What the task requires —
Convert the records starting at the line containing "This screenshot has" and ending at the line containing "click(839, 465)" into a two-column CSV with the header instruction,response, one row per record. Put each record's text and its answer in a single quoted field apiece, replacing line breaks with spaces, and leave the pictures out.

Material provided —
========
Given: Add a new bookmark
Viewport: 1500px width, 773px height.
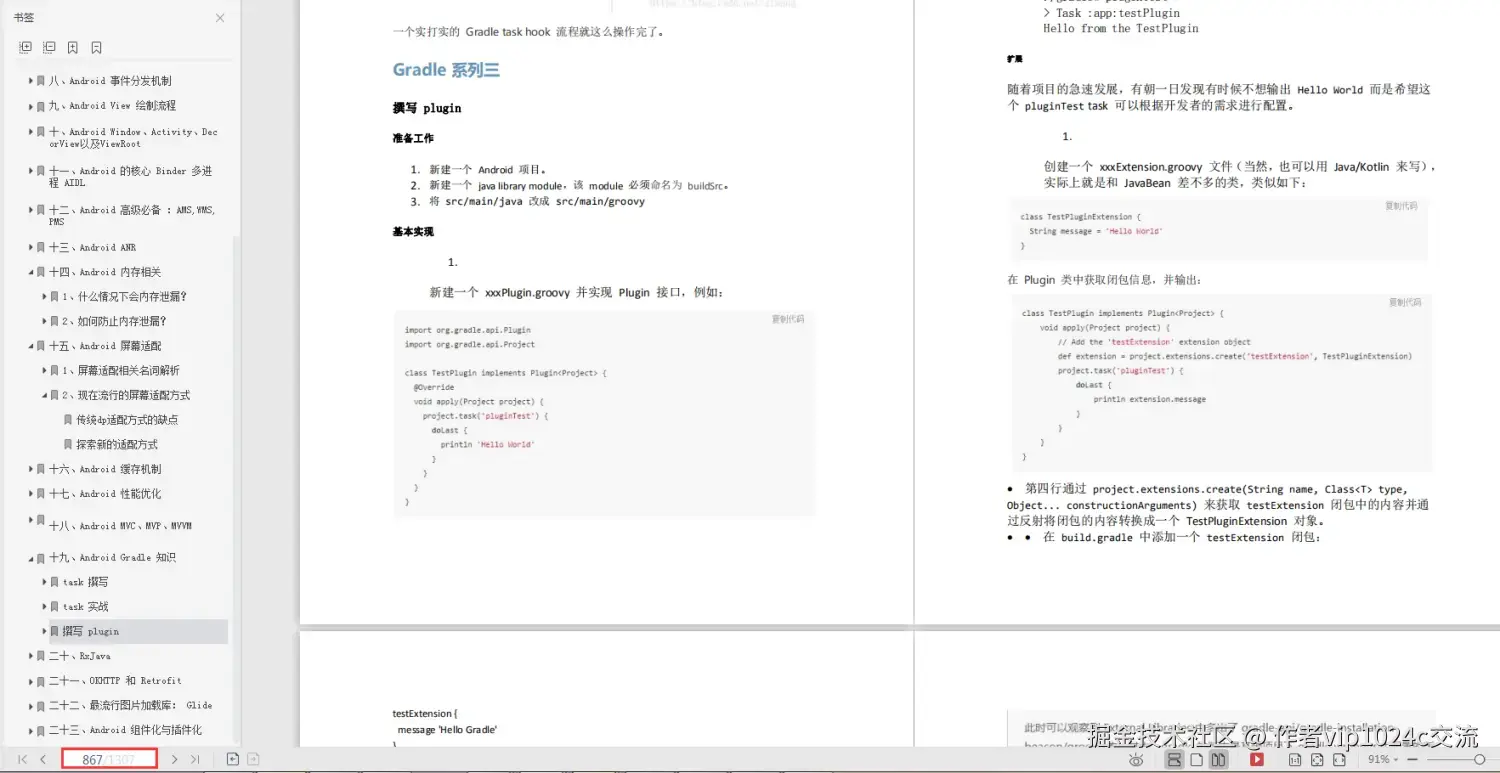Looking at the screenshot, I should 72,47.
========
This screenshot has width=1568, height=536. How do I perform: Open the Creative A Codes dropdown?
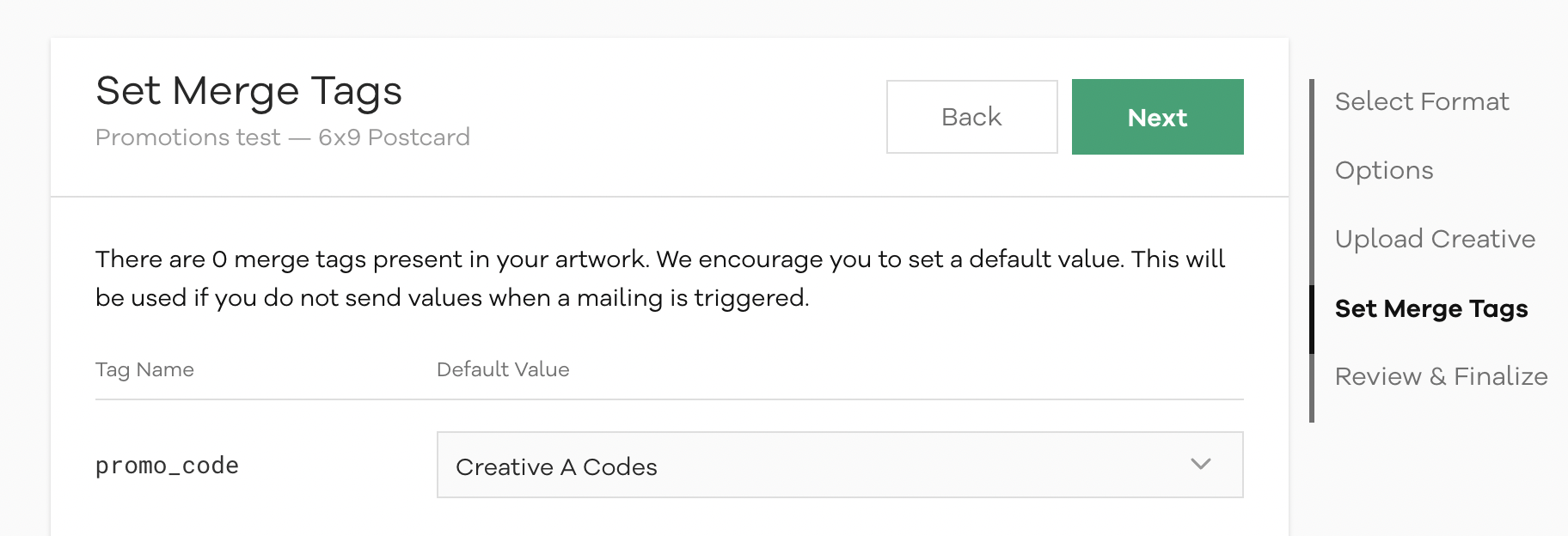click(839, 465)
========
Written reply —
instruction,response
"This screenshot has width=1568, height=536. How do I perform: Open the Creative A Codes dropdown?","click(839, 465)"